Every line that appears in the listing is to be set down verbatim.

§ SOURCE MATERIAL:

++++++

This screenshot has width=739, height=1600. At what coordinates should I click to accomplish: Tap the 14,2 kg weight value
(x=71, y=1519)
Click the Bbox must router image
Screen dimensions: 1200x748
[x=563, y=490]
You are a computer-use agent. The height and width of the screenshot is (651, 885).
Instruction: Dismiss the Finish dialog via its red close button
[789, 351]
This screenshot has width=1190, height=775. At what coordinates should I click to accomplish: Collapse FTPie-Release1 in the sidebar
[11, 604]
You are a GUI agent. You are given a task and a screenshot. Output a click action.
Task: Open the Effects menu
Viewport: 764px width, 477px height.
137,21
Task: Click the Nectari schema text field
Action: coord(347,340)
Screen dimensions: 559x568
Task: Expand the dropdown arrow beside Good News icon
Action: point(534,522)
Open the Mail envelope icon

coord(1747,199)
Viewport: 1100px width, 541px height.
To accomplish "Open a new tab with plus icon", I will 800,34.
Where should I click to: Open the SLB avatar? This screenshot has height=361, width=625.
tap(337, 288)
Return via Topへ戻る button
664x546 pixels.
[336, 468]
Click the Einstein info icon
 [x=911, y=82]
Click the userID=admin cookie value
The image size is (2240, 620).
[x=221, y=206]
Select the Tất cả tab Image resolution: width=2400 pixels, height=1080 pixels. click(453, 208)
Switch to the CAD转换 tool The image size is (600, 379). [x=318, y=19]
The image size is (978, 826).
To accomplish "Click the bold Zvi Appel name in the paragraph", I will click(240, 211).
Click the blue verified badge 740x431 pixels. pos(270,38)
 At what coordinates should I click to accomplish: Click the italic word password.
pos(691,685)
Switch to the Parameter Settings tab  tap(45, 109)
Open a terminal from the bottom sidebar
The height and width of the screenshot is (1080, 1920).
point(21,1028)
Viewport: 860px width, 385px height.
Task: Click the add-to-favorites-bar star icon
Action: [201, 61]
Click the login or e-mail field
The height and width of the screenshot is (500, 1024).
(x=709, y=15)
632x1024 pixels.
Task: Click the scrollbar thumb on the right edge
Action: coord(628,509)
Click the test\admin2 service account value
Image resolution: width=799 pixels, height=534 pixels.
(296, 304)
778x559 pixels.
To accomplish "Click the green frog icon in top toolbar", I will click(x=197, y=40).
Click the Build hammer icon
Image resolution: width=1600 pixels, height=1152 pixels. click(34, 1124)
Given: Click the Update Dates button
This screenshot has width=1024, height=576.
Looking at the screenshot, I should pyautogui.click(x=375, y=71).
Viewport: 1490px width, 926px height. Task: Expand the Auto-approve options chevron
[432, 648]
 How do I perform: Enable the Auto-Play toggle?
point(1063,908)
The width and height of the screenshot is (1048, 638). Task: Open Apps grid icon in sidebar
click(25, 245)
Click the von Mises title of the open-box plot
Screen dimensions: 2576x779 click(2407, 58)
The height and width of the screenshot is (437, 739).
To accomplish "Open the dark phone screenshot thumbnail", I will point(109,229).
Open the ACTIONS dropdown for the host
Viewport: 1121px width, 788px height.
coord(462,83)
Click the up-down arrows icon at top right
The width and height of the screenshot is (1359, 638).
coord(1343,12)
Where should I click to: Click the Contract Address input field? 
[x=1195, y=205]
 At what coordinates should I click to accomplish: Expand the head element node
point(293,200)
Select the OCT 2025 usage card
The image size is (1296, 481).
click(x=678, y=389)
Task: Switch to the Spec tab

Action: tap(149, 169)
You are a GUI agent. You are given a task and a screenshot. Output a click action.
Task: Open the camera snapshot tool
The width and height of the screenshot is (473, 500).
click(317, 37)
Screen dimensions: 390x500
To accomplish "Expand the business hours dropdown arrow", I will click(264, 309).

++++++

§ RESPONSE TO THE EXERCISE:
This screenshot has width=739, height=1600. At what coordinates should I click to accomplish: Tap the 14,2 kg weight value
(x=71, y=1519)
Click the Bbox must router image
Screen dimensions: 1200x748
[x=563, y=490]
You are a computer-use agent. The height and width of the screenshot is (651, 885).
Instruction: Dismiss the Finish dialog via its red close button
[789, 351]
This screenshot has width=1190, height=775. At what coordinates should I click to accomplish: Collapse FTPie-Release1 in the sidebar
[11, 604]
You are a GUI agent. You are given a task and a screenshot. Output a click action.
Task: Open the Effects menu
Viewport: 764px width, 477px height.
137,21
Task: Click the Nectari schema text field
Action: coord(347,340)
Screen dimensions: 559x568
Task: Expand the dropdown arrow beside Good News icon
Action: point(534,522)
Open the Mail envelope icon

coord(1747,199)
Viewport: 1100px width, 541px height.
To accomplish "Open a new tab with plus icon", I will 800,34.
Where should I click to: Open the SLB avatar? This screenshot has height=361, width=625.
tap(337, 288)
Return via Topへ戻る button
664x546 pixels.
[336, 468]
Click the Einstein info icon
 [x=911, y=82]
Click the userID=admin cookie value
The image size is (2240, 620).
[x=221, y=206]
Select the Tất cả tab Image resolution: width=2400 pixels, height=1080 pixels. click(453, 208)
Switch to the CAD转换 tool The image size is (600, 379). [x=318, y=19]
The image size is (978, 826).
To accomplish "Click the bold Zvi Appel name in the paragraph", I will click(240, 211).
Click the blue verified badge 740x431 pixels. pos(270,38)
 At what coordinates should I click to accomplish: Click the italic word password.
pos(691,685)
Switch to the Parameter Settings tab  tap(45, 109)
Open a terminal from the bottom sidebar
The height and width of the screenshot is (1080, 1920).
point(21,1028)
Viewport: 860px width, 385px height.
Task: Click the add-to-favorites-bar star icon
Action: [201, 61]
Click the login or e-mail field
The height and width of the screenshot is (500, 1024).
(x=709, y=15)
632x1024 pixels.
Task: Click the scrollbar thumb on the right edge
Action: coord(628,509)
Click the test\admin2 service account value
Image resolution: width=799 pixels, height=534 pixels.
(296, 304)
778x559 pixels.
To accomplish "Click the green frog icon in top toolbar", I will click(x=197, y=40).
Click the Build hammer icon
Image resolution: width=1600 pixels, height=1152 pixels. click(34, 1124)
Given: Click the Update Dates button
This screenshot has width=1024, height=576.
Looking at the screenshot, I should pyautogui.click(x=375, y=71).
Viewport: 1490px width, 926px height. Task: Expand the Auto-approve options chevron
[432, 648]
 How do I perform: Enable the Auto-Play toggle?
point(1063,908)
The width and height of the screenshot is (1048, 638). Task: Open Apps grid icon in sidebar
click(25, 245)
Click the von Mises title of the open-box plot
Screen dimensions: 2576x779 click(2407, 58)
The height and width of the screenshot is (437, 739).
To accomplish "Open the dark phone screenshot thumbnail", I will point(109,229).
Open the ACTIONS dropdown for the host
Viewport: 1121px width, 788px height.
coord(462,83)
Click the up-down arrows icon at top right
The width and height of the screenshot is (1359, 638).
coord(1343,12)
Where should I click to: Click the Contract Address input field? 
[x=1195, y=205]
 At what coordinates should I click to accomplish: Expand the head element node
point(293,200)
Select the OCT 2025 usage card
The image size is (1296, 481).
click(x=678, y=389)
Task: Switch to the Spec tab

Action: tap(149, 169)
You are a GUI agent. You are given a task and a screenshot. Output a click action.
Task: Open the camera snapshot tool
The width and height of the screenshot is (473, 500).
click(317, 37)
Screen dimensions: 390x500
To accomplish "Expand the business hours dropdown arrow", I will click(264, 309).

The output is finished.